Jones ’81 Named MacArthur Fellow
Issue   |   Wed, 09/28/2016 - 00:45
The John D. and Catherine T. MacArthur Foundation
Kellie Jones ’81, a professor of art history and archaeology at Columbia University, was named a 2016 MacArthur Fellow on Sept. 21. Jones earned acclaim for curating exhibits that highlighted African American artists.

Art historian and curator Kellie Jones ’81 was named a 2016 MacArthur Fellow by the MacArthur Foundation on Wednesday, Sept. 21. Along with the 22 other fellows, Jones received the foundation’s “genius” grant, a $625,000 stipend paid over five years.

Jones is currently an associate professor of art history and archaeology at Columbia University and a fellow at the school’s Institute for Research in African-American Studies. She has curated exhibitions focused on the art of African American and Latin American artists and of the African diaspora. She also wrote “EyeMinded: Living and Writing Contemporary Art,” a book about her curatorial experiences.

Jones graduated from Amherst with an interdisciplinary major, which she described as a combination of black studies, art history and Spanish, and wrote a thesis comparing African American and Latin American artists.

“I really made up what I was doing,” Jones said in an interview. “What was so fantastic about Amherst … was that I had the freedom to do that, the freedom to come up with an area of study and go into it.” At the time, Jones said, the study of art of the African diaspora, African Americans and Latin Americans was not as accessible to students as it is today.

Jones said that her academic interests were influenced by her upbringing in New York City surrounded by art and artists. Though she said she did not want to be an artist herself, she was interested in curating art, especially writing about art and bringing the work of underrepresented artists to greater prominence.

“Being in an urban high school was very diverse,” Jones said. “But when I was reading art history books, I didn’t see any of the people that I knew as artists growing up — I was lucky enough to have had that experience — in the books, or people like them. And I thought, ‘This is wrong. How can I see all these people in the world, yet they’re not in the books?’”

During her undergraduate studies, she designed an independent study course to interview artists she knew in New York, she said, “as a way to find out information about these artists that [she] wasn’t readily finding.”

Jones started her career as a curator at the Studio Museum in Harlem and the Jamaica Center for Arts and Learning. Community arts and ethnically specific organizations were important, she said, because they made different forms of art accessible and “because these highlight the histories that are so important for our country.”

After receiving her graduate degree from Yale University, Jones planned to return to “the museum world,” but she received the opportunity to teach at Yale and later at Columbia. She said she accepted these offers because of her love for writing and exploring ideas.

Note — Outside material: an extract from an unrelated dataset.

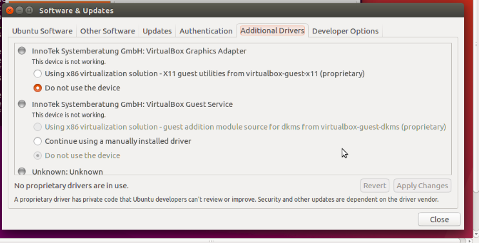Close the Software & Updates window via titlebar

tap(10, 10)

“Teaching art in New York is a dream,” Jones said, adding that she found her work exciting because she was among the earliest people to graduate with an undergraduate degree focusing on African American studies.

Jones described her exhibitions as extremely popular, demonstrating demand from Americans and worldwide audiences to experience a diversity of American art.

“It’s not just African Americans, and it’s not just black people,” Jones said. “Everyone wants to know about this history … They’re not just for the sake of African Americans — although that’s important — it’s about changing how we view the world, and that’s what I’ve always wanted to do.”

Some of Jones’ exhibits examined the the interaction of art and artists with social justice movements, such as “Witness: Art and Civil Rights in the Sixties” in 2014. The civil rights movement reached the public mainly through photos and television, and Jones said that many who viewed her exhibits were surprised to see how artists interacted with the changes sweeping through America at the time.

One of Jones’ most celebrated exhibits, “Now Dig This!: Art and Black Los Angeles, 1960-1980,” opened in 2011 as part of the Getty Research Institute’s “Pacific Standard Time” project to highlight artists outside of New York City, which tends to be the focus of the study of American art.

“What I loved about the project was that it focused on African Americans, but it was also a diverse show for white artists and Asian artists and Latino artists in that show,” Jones said. “These were all people who were part of Los Angeles and were affected by African American artists and culture and collaborated with them. I wanted to make that point.”

Collaboration will be one of the ways in which Jones plans to spend her MacArthur grant, which she said will enable her to take more risks with her own work. “I’m still shocked, honored, excited and elated,” Jones said, adding that she was excited to see that art remains on the list of fields of study supported by the grant.